* **Work task 1**:
Please write out the part of the malpractice post that opens with the words containing "Like a lot of" and closes with "to the right.".
* **Work task 2**:
List the kinds of backers that, according to the malpractice post, are bankrolling other people's lawsuits.
* **Work task 3**:
Answer these questions from the malpractice post:
(a) What game did the writer play?
(b) How much money is being pumped into lawsuits?
(c) According to the Times' game, what would malpractice reform take away?
:: Passage
Like a lot of people, I played the New York Times' "Fix The Deficit" game yesterday. And one of the ways I chose to fix the deficit was to agree to a law limiting medical malpractice suits. Why? Not because it would save a ton of money from the deficit -- it wouldn't -- but because I was trying to build my own particular deficit-reduction program to be somewhat politically feasible. I figured that meant throwing a few bones to the right.
Today, however, I'm starting to think there are more important reasons to enact reform. Take this New York Times story:
"Large banks, hedge funds and private investors hungry for new and lucrative opportunities are bankrolling other people’s lawsuits, pumping hundreds of millions of dollars into medical malpractice claims, divorce battles and class actions against corporations — all in the hope of sharing in the potential winnings."Yikes! The Times' deficit game yesterday warned that enacting malpractice reform would take away an incentive for doctors to avoid critical mistakes. And I can see the benefits of getting investors in on the side of small-time plaintiffs who might otherwise be overwhelmed by the vaster legal resources of the medical establishment.
But this story makes it seem that malpractice suits are really distorting the incentives; if the money people would rather invest in a lawsuit instead of (say) a new business that makes things or serve people, then things are out of wack. Time for a reconsideration.
::::
:: Source information
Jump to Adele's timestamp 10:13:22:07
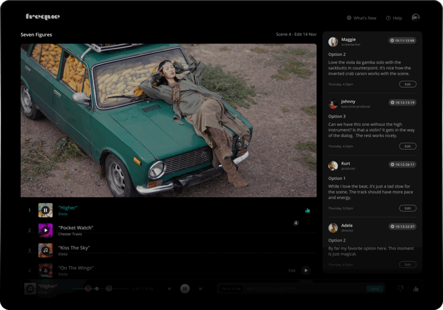The width and height of the screenshot is (443, 310). [x=402, y=227]

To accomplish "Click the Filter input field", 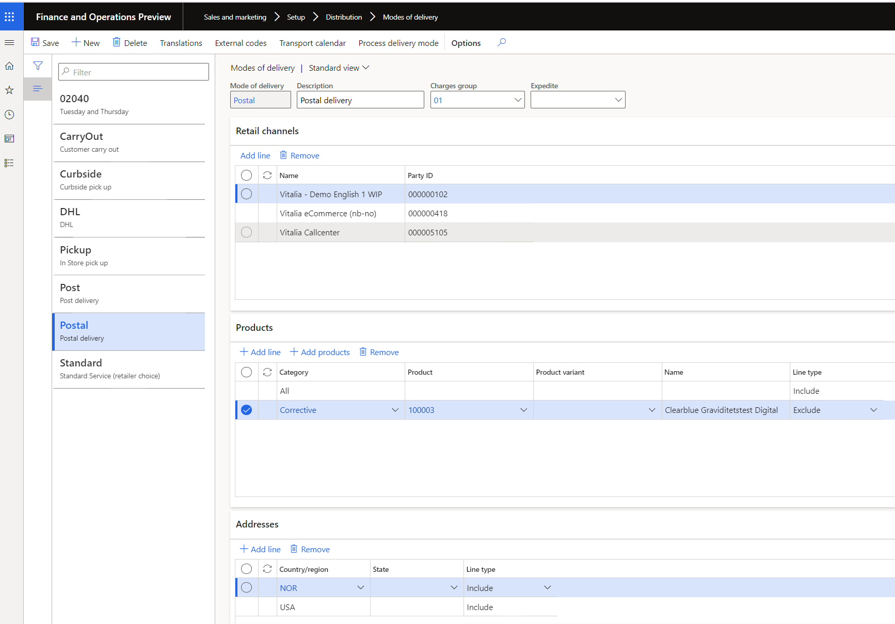I will click(134, 72).
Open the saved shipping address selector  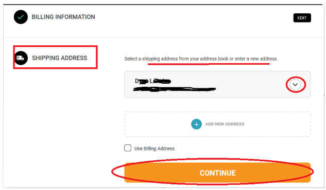click(217, 84)
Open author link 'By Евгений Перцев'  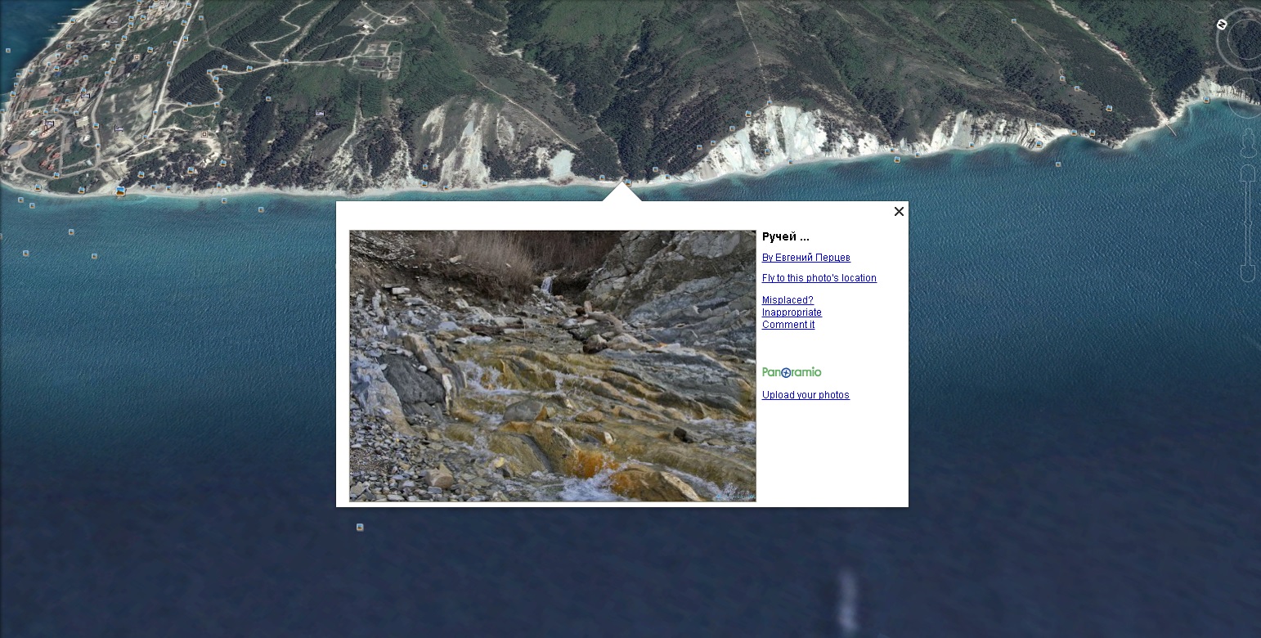pyautogui.click(x=806, y=258)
::::
* **Written answer 1**:
Like a lot of people, I played the New York Times' "Fix The Deficit" game yesterday. And one of the ways I chose to fix the deficit was to agree to a law limiting medical malpractice suits. Why? Not because it would save a ton of money from the deficit -- it wouldn't -- but because I was trying to build my own particular deficit-reduction program to be somewhat politically feasible. I figured that meant throwing a few bones to the right.

* **Written answer 2**:
Large banks
Hedge funds
Private investors

* **Written answer 3**:
(a) The New York Times' "Fix The Deficit" game.
(b) Hundreds of millions of dollars.
(c) An incentive for doctors to avoid critical mistakes.